À la chambre d’agriculture, Eric Lucas, responsable du département « Diversi­fication végétale », confirme les dégâts quasiment sur toute l’île. « La production a baissé de 30% environ, avec 3 000 tonnes de bananes perdues chaque année, depuis deux ans, à cause de la maladie », détaille E. Lucas. Constatée à partir de 2016 à Sainte-Rose, la maladie du Freckle s’est d’abord répandue dans l’Est, puis vers Saint-Philippe et Saint-Joseph. Elle s’étend de plus en plus dans l’île, notamment dans les « bananeraies de rempart » le long des ravines. Là où le soleil ne chauffe qu’en milieu de matinée, où le champignon prospère.
Que faire contre le champignon noir ? ‘ « Il faut planter moins de pieds à l’hectare, maximum 1 200 hectares, soit un pied tous les trois mètres », conseille E. Lucas. C’est ce que pratique déjà Beurty Dubar, producteur de bananes en agriculture biologique à Sainte-Anne. « Au lieu de 1500 plants, je n’en garde que 700 à 800 », explique-t-il.

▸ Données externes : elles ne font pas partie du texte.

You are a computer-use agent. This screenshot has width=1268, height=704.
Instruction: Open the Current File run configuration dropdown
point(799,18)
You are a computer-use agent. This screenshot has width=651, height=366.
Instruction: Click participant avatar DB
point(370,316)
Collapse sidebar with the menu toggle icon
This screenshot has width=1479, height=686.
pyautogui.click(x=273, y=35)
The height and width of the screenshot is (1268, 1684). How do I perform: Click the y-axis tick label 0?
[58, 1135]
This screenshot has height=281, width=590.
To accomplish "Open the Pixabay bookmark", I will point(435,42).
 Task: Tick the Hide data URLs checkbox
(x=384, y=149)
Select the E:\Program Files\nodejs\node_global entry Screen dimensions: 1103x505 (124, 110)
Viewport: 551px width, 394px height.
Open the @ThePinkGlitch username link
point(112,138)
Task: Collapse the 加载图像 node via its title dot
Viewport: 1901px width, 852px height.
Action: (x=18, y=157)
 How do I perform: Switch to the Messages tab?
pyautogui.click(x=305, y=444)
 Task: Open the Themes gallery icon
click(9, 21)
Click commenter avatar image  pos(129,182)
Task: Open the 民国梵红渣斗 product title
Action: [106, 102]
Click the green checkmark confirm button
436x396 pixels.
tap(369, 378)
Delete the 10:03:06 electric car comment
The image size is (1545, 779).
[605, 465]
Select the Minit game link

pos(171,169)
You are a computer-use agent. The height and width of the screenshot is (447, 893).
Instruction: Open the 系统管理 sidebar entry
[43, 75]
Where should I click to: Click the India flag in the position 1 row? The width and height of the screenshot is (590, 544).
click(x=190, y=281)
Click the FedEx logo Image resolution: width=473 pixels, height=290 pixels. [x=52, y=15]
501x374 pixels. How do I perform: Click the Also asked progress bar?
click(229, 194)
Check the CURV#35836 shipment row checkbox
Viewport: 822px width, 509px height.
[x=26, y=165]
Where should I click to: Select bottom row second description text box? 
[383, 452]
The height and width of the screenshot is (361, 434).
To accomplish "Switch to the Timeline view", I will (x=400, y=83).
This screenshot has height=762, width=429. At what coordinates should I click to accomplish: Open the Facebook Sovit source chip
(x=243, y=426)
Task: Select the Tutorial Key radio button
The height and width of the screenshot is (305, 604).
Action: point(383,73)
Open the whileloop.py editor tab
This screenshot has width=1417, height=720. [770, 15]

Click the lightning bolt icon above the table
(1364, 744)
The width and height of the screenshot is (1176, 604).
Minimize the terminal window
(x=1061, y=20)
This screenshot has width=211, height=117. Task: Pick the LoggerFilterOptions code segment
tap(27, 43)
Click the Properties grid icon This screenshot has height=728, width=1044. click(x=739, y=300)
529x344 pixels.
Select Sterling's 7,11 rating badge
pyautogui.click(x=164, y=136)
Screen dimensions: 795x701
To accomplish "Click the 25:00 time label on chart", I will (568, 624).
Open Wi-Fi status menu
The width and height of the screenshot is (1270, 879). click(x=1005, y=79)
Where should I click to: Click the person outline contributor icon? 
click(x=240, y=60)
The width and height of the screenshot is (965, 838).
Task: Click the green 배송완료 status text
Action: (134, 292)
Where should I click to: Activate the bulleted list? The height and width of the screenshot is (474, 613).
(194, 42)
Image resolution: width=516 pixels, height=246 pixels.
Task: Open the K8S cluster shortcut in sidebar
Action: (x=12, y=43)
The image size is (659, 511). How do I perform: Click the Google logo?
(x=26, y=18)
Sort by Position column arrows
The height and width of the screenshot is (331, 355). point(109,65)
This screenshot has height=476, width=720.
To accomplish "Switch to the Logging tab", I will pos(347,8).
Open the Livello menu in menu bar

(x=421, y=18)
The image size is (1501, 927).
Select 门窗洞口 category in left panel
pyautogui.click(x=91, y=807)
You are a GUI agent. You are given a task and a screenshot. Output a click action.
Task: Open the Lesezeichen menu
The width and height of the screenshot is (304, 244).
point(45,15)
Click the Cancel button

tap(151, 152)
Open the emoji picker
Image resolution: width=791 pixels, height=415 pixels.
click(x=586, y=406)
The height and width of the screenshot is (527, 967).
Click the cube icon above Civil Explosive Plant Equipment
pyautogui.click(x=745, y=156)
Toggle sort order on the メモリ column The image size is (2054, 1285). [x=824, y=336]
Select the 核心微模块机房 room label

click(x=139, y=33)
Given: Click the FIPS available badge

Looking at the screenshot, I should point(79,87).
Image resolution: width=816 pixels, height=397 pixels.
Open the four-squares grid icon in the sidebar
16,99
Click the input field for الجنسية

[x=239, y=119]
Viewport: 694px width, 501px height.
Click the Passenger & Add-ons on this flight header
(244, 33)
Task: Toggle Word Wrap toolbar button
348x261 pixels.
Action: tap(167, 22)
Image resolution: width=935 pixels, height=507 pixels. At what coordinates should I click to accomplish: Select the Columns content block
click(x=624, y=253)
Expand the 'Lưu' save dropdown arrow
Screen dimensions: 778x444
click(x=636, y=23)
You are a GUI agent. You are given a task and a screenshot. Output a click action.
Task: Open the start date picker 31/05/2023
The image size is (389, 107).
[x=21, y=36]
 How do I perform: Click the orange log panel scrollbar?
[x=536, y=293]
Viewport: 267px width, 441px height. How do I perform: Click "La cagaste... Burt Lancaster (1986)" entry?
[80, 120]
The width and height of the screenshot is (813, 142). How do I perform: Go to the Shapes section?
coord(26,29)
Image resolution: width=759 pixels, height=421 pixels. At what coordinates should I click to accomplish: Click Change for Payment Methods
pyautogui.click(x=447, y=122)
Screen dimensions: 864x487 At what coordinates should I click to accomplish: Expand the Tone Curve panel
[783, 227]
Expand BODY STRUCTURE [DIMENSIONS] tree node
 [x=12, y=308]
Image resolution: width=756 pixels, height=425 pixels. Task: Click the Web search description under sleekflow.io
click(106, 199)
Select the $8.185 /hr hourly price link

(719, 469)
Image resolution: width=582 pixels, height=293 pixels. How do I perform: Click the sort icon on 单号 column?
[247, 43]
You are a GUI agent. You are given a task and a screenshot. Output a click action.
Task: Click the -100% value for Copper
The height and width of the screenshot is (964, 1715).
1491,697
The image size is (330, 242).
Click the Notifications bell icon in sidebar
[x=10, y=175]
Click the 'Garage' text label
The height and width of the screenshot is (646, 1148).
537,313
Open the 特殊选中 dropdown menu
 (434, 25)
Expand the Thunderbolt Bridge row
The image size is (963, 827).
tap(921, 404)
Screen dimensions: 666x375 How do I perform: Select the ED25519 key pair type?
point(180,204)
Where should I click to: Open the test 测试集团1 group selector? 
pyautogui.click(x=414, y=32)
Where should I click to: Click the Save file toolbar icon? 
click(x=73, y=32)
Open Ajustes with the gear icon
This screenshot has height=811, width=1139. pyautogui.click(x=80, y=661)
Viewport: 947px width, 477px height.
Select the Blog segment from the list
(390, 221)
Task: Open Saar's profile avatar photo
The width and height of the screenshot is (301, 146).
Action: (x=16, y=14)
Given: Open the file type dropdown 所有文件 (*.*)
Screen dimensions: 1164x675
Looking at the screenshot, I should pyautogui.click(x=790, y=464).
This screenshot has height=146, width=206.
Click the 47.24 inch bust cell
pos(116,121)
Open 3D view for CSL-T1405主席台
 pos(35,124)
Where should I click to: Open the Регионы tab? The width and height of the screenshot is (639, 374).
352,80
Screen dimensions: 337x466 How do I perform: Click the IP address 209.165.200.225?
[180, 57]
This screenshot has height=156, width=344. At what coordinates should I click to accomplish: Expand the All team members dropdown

Il faut enlever les feuilles attaquées, et j’utilise des huiles essentielles de citronnelle, de basilic et de clou de girofle pour limiter la propagation du champignon.»
À Saint-André, Aniel Martin, propriétaire du très beau « Jardin des 1001 saveurs», déplore aussi la perte de sa bananeraie. Seule consolation : « Les bananes mignonnes et les bananes carrées résistent à la maladie. »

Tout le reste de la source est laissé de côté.